> Goal of the exercise
Reproduce the data shown below exactly.

Stored data
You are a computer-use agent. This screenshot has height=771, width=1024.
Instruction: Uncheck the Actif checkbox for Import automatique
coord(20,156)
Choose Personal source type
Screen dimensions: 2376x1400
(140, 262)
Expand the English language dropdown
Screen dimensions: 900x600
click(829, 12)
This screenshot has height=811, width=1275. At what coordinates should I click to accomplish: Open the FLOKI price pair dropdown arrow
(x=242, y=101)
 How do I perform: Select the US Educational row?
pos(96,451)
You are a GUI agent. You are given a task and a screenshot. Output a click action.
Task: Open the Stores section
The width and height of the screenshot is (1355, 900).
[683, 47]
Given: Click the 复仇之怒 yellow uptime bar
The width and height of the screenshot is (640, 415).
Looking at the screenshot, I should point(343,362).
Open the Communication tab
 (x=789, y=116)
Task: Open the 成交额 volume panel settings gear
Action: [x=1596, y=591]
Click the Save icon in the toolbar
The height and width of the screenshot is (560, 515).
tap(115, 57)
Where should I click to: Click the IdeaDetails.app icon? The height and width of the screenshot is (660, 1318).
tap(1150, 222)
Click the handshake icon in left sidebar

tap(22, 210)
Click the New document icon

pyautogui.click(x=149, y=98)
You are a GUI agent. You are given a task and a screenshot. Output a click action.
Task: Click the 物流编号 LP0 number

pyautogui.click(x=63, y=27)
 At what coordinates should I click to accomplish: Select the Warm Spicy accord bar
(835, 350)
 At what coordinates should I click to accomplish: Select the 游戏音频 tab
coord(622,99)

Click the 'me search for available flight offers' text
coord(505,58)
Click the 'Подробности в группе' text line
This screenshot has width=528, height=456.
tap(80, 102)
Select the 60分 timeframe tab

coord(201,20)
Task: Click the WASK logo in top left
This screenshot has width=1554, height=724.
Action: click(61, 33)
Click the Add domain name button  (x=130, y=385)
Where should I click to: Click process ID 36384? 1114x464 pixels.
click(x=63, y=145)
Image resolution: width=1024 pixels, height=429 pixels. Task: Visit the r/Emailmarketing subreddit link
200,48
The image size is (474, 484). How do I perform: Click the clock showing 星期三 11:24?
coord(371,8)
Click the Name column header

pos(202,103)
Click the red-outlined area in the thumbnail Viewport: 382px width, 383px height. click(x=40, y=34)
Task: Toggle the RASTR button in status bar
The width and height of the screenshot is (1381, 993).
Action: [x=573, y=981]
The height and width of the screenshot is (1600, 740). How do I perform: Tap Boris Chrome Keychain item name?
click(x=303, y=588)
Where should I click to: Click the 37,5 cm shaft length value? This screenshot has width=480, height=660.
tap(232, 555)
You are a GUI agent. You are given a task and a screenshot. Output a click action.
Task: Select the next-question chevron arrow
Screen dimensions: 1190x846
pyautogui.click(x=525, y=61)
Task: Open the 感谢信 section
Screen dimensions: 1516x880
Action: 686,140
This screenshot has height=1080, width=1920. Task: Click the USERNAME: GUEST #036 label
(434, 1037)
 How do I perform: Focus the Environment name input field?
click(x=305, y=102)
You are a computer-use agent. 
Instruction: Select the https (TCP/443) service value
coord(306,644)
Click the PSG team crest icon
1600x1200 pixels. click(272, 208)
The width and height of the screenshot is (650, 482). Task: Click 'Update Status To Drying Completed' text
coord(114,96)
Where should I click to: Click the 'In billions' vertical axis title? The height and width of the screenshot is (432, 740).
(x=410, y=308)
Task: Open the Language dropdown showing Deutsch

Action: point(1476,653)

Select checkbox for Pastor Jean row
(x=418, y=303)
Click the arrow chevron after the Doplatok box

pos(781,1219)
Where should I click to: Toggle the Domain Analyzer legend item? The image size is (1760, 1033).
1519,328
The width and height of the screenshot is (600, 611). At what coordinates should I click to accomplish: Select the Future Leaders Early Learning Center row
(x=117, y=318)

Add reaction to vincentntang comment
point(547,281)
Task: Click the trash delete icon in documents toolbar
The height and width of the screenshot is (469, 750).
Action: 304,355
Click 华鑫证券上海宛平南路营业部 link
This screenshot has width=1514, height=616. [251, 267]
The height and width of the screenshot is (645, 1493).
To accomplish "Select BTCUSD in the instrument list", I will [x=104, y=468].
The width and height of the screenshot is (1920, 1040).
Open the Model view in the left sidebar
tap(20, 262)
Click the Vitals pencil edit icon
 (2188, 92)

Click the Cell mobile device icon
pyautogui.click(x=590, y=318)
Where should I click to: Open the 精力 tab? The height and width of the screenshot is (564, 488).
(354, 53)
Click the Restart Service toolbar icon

> Answer space
You are a computer-use agent. This screenshot has height=771, width=1024.
Instruction: Uncheck the Actif checkbox for Import automatique
coord(20,156)
Choose Personal source type
Screen dimensions: 2376x1400
(140, 262)
Expand the English language dropdown
Screen dimensions: 900x600
click(829, 12)
This screenshot has height=811, width=1275. At what coordinates should I click to accomplish: Open the FLOKI price pair dropdown arrow
(x=242, y=101)
 How do I perform: Select the US Educational row?
pos(96,451)
You are a GUI agent. You are given a task and a screenshot. Output a click action.
Task: Open the Stores section
The width and height of the screenshot is (1355, 900).
[683, 47]
Given: Click the 复仇之怒 yellow uptime bar
The width and height of the screenshot is (640, 415).
Looking at the screenshot, I should point(343,362).
Open the Communication tab
 (x=789, y=116)
Task: Open the 成交额 volume panel settings gear
Action: [x=1596, y=591]
Click the Save icon in the toolbar
The height and width of the screenshot is (560, 515).
tap(115, 57)
Where should I click to: Click the IdeaDetails.app icon? The height and width of the screenshot is (660, 1318).
tap(1150, 222)
Click the handshake icon in left sidebar

tap(22, 210)
Click the New document icon

pyautogui.click(x=149, y=98)
You are a GUI agent. You are given a task and a screenshot. Output a click action.
Task: Click the 物流编号 LP0 number

pyautogui.click(x=63, y=27)
 At what coordinates should I click to accomplish: Select the Warm Spicy accord bar
(835, 350)
 At what coordinates should I click to accomplish: Select the 游戏音频 tab
coord(622,99)

Click the 'me search for available flight offers' text
coord(505,58)
Click the 'Подробности в группе' text line
This screenshot has width=528, height=456.
tap(80, 102)
Select the 60分 timeframe tab

coord(201,20)
Task: Click the WASK logo in top left
This screenshot has width=1554, height=724.
Action: click(61, 33)
Click the Add domain name button  (x=130, y=385)
Where should I click to: Click process ID 36384? 1114x464 pixels.
click(x=63, y=145)
Image resolution: width=1024 pixels, height=429 pixels. Task: Visit the r/Emailmarketing subreddit link
200,48
The image size is (474, 484). How do I perform: Click the clock showing 星期三 11:24?
coord(371,8)
Click the Name column header

pos(202,103)
Click the red-outlined area in the thumbnail Viewport: 382px width, 383px height. click(x=40, y=34)
Task: Toggle the RASTR button in status bar
The width and height of the screenshot is (1381, 993).
Action: [x=573, y=981]
The height and width of the screenshot is (1600, 740). How do I perform: Tap Boris Chrome Keychain item name?
click(x=303, y=588)
Where should I click to: Click the 37,5 cm shaft length value? This screenshot has width=480, height=660.
tap(232, 555)
You are a GUI agent. You are given a task and a screenshot. Output a click action.
Task: Select the next-question chevron arrow
Screen dimensions: 1190x846
pyautogui.click(x=525, y=61)
Task: Open the 感谢信 section
Screen dimensions: 1516x880
Action: 686,140
This screenshot has height=1080, width=1920. Task: Click the USERNAME: GUEST #036 label
(434, 1037)
 How do I perform: Focus the Environment name input field?
click(x=305, y=102)
You are a computer-use agent. 
Instruction: Select the https (TCP/443) service value
coord(306,644)
Click the PSG team crest icon
1600x1200 pixels. click(272, 208)
The width and height of the screenshot is (650, 482). Task: Click 'Update Status To Drying Completed' text
coord(114,96)
Where should I click to: Click the 'In billions' vertical axis title? The height and width of the screenshot is (432, 740).
(x=410, y=308)
Task: Open the Language dropdown showing Deutsch

Action: point(1476,653)

Select checkbox for Pastor Jean row
(x=418, y=303)
Click the arrow chevron after the Doplatok box

pos(781,1219)
Where should I click to: Toggle the Domain Analyzer legend item? The image size is (1760, 1033).
1519,328
The width and height of the screenshot is (600, 611). At what coordinates should I click to accomplish: Select the Future Leaders Early Learning Center row
(x=117, y=318)

Add reaction to vincentntang comment
point(547,281)
Task: Click the trash delete icon in documents toolbar
The height and width of the screenshot is (469, 750).
Action: 304,355
Click 华鑫证券上海宛平南路营业部 link
This screenshot has width=1514, height=616. [251, 267]
The height and width of the screenshot is (645, 1493).
To accomplish "Select BTCUSD in the instrument list", I will [x=104, y=468].
The width and height of the screenshot is (1920, 1040).
Open the Model view in the left sidebar
tap(20, 262)
Click the Vitals pencil edit icon
 (2188, 92)

Click the Cell mobile device icon
pyautogui.click(x=590, y=318)
Where should I click to: Open the 精力 tab? The height and width of the screenshot is (564, 488).
(354, 53)
Click the Restart Service toolbar icon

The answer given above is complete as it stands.